A second transformation pre- and post-multiplies the Laplacian by \(D^{-1/2}\), the inverse of the square root of the degree.
This yields a *symmetric* normalized Laplacian as:
\[L_{sym} = D^{-1/2}DD^{-1/2} - D^{-1/2}WD^{-1/2} = I - D^{-1/2}WD^{-1/2}.\]
Again, the smallest eigenvalue is zero, but the associated eigenvector now becomes \(D^{1/2}\iota\).

Spectral clustering algorithms differ by whether the unnormalized or normalized Laplacian is used to compute the \(k\) smallest eigenvalues and associated eigenvectors, and whether the Laplacian or the adjacency matrix is the basis for the calculation.

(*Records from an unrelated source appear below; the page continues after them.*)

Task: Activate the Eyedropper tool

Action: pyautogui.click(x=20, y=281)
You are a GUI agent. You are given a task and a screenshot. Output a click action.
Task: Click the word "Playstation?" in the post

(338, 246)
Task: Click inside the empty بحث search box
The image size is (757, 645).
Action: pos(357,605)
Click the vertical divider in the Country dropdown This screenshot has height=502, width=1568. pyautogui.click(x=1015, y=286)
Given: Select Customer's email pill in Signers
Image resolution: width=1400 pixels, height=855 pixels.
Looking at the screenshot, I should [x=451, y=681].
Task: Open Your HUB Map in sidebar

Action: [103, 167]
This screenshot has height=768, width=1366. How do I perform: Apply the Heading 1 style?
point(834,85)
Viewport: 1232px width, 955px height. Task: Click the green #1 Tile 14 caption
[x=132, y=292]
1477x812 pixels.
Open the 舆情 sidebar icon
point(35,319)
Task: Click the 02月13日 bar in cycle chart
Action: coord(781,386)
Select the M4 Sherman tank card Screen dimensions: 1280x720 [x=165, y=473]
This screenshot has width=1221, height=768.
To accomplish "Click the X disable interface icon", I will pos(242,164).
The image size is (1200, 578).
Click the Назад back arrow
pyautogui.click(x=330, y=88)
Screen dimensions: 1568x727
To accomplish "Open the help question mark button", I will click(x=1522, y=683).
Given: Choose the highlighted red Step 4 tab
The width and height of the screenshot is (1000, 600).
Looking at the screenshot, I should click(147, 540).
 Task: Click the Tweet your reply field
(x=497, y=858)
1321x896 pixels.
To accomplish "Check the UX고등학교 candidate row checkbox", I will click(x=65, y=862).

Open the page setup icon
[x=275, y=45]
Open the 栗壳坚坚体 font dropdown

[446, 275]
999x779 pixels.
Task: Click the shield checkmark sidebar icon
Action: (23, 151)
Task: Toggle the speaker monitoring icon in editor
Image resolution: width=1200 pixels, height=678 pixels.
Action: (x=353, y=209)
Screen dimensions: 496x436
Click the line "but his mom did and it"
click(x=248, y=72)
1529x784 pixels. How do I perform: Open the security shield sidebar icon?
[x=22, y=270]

Specifically, as an alternative to using the smallest eigenvalues and associated eigenvectors of the normalized Laplacian,
the *largest* eigenvalues/eigenvectors of the normalized adjacency (or affinity) matrix can be computed.

The standard eigenvalue
expression is the following equality:
\[Lu = \lambda u,\]
where \(u\) is the eigenvector associated with eigenvalue \(\lambda\). Subtracting both sides from \(Iu\) yields:
\[(I - L)u = (1 - \lambda)u.\]
In other words, if the smallest eigenvalue of \(L\) is 0, then the largest eigenvalue of \(I - L\) is 1. Moreover:
\[I - L = I - [I - D^{-1/2}WD^{-1/2}] = D^{-1/2}WD^{-1/2}.\]
This result implies that the search for the smallest eigenvalue of \(L\) is equivalent to the search for the *largest* eigenvalue
of \(D^{-1/2}WD^{-1/2}\), the normalized adjacency matrix.